A Solidão nos quadrinhos
É comum que alguns artistas se coloquem em suas próprias obras despindo-se em frente de seus leitores, relatando e retratando seus pensamentos, dilemas e aprendizados, normalmente numa luz mais crua que não os favoreçam. Nos quadrinhos temos autores que sabem trabalhar muito bem essa abordagem, é o caso de Adrian Tomine que conseguiu reavaliar não apenas sua vida como um pouco da história do mercado norte-americano de HQs em A solidão de um quadrinho sem fim, publicado em nosso país pela editora Nemo.

Adrian Tomine:
Adrian Tomine é um dos grandes nomes do quadrinho underground, para quem não está familiarizado com o termo essa é a definição dada aos quadrinhos com temáticas mais adultas, que fogem, em regra, da fantasia de superpoderes mostrando pessoas que enfrentam seus problemas cotidianos podendo ser carregado de conotações sexuais, uso de drogas entre outros tópicos evitados pelos supertipos.
Em A solidão de um quadrinho sem fim vemos que Tomine se desnuda nas páginas mostrando seus medos, inseguranças, erros, arrogâncias e conquistas. A HQ segue apenas o ponto de vista do autor apresentando-o ainda muito jovem que ao chegar numa nova escola já se identifica como um desenhista e colecionador de quadrinhos.
Momentos específicos que tiveram de alguma forma muito impacto ao autor:
O interessante desse trabalho é que são colocados momentos específicos que tiveram de alguma forma muito impacto ao autor, mostra um pouco de seus pensamentos, uma certa arrogância para combater a insegurança, munida a fantasias de grandeza.
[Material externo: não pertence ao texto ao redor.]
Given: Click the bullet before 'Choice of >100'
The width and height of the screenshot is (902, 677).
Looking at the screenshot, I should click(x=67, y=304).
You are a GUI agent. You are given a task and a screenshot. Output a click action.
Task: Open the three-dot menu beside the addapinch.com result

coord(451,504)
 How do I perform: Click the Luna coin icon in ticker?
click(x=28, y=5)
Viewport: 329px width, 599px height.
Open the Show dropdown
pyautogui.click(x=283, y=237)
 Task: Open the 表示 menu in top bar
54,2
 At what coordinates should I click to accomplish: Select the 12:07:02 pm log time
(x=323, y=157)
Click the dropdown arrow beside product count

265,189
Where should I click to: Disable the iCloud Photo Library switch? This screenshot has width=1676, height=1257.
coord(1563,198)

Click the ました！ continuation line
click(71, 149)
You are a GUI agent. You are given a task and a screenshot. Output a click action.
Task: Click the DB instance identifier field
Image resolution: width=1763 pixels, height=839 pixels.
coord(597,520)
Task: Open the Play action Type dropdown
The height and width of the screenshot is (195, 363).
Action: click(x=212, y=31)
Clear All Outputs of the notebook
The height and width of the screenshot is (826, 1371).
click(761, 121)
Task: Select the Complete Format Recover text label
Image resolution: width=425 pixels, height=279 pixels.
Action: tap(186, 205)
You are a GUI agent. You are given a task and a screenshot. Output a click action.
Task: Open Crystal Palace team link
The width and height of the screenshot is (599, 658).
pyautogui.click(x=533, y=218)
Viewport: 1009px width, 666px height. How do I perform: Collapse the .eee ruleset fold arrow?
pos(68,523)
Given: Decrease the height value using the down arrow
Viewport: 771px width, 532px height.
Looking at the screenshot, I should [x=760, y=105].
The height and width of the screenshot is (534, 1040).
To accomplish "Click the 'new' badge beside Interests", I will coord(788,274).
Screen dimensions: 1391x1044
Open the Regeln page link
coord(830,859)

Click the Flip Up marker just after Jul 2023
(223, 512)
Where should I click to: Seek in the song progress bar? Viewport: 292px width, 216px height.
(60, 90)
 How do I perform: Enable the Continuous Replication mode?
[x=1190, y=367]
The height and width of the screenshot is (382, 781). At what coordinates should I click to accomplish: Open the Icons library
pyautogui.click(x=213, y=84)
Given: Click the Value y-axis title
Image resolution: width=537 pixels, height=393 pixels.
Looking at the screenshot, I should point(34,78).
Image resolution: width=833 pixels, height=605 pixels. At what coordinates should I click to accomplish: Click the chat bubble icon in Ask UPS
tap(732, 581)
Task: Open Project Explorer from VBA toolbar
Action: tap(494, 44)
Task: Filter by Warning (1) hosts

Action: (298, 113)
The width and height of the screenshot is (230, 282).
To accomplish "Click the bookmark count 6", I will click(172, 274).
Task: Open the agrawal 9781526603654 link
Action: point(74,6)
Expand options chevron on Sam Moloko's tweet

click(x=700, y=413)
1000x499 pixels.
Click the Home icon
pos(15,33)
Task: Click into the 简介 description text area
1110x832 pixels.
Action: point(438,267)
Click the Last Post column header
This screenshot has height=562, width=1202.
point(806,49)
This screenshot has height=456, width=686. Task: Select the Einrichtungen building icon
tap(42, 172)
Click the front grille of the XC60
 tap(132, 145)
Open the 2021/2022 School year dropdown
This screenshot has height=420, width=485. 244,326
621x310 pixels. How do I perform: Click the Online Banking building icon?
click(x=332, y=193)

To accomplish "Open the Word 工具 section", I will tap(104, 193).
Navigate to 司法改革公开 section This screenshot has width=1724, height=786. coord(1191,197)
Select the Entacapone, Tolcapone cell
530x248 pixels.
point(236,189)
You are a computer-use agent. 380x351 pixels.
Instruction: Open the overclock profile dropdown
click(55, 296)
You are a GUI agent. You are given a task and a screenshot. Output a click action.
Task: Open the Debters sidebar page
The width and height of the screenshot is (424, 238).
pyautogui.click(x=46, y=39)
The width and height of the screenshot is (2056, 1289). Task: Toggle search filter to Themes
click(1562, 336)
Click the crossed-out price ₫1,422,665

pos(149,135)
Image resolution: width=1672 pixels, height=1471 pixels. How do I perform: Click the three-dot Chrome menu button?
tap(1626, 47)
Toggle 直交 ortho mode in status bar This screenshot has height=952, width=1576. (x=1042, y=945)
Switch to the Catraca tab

Adrian se desnuda como se estando numa seção de terapia, fala sobre o seu entusiasmo ao ir a uma grande convenção de quadrinhos, San Diego Comic Con, esperando ser reconhecido e como a realidade é bem diferente de seus devaneios, destaca como a cada golpe que recebe da vida ele questiona a sua vocação, seu desajeitado traquejo social, seus valores e sua vida.
Além de mostrar muitos de seus dissabores nos bastidores da indústria a obra ainda retrata os seus problemas de relacionamento com o sexo oposto, como ele não se sente a vontade tendo de falar em público, como acidentalmente é mau interpretado pelos outros, como prejudica direta ou indiretamente outras pessoas, ou seja, ele comenta pequenos causos que denotam sua infantilidade e imaturidade ao se sentir todo poderoso por críticas favoráveis e um perdedor que chora em seu quarto com as opiniões e situações adversas.

O Formato:
Um dos maiores acertos dessa obra é o formato em que foi impresso, publicado num caderno do tipo moleskine, um pequeno livro com capa dura que serve para esboços e anotações, com pautas quadriculadas que ficam ao fundo das páginas e, não atrapalham na leitura caso alguém se pergunte. A história como dito é uma avalanche de situações, um tsunami emocional uma colcha de retalho de diferentes momentos que o autor recria da sua infância até o momento próximo ao lançamento da obra.
A arte é simplesmente demais, seu traço é simples e eficiente, bastante caricato, mas que retrata muito bem as pessoas e os lugares em páginas que contam com seis quadrinhos, de forma uniforme toda a narrativa é apresentada em seis quadros, um pouco para manter o ritmo da leitura e não trazer nenhum tipo de surpresa ao leitor, outro motivo para retratar a profissão de quadrinista que é repetitiva e presa a uma pequena mesa de desenhos, dessa forma a sua vida está sempre em uma rotina contínua e solitária com uma cadência própria quase que imutável.
Lemos o diário de um homem imaturo que tenta alcançar a fama, sofrendo deboches, não tendo (em alguns momentos) nenhum fã e até mesmo sendo confundido com Daniel Clowes, outro grande autor underground. A obra expõe as suas ansiedades e inseguranças em momentos que ficam entre o cômico e o trágico. Tomine mostra um ponto de vista que não perdoa o mercado, os amigos e principalmente ele próprio.

Conclusão:
Em A solidão de um quadrinho sem fim temos o relato de alguém que mostra as suas dúvidas e incertezas, retrata crueldades do meio em que vive e até mesmo as que ele próprio realiza. Somos apresentados ao seu crescimento e amadurecimento emocional e artístico. Como aos poucos o autor aprende a se relacionar com outros, mesmo cometendo muitos erros. Entramos em seus pensamentos enquanto ele se torna quadrinista, marido e pai. É uma HQ humana que em momentos parece ser repetitiva, mas que finaliza com um belo discurso final, uma epifania sobre sua vida e o que poderia ser considerado, ao menos ao autor, a salvação para a solidão.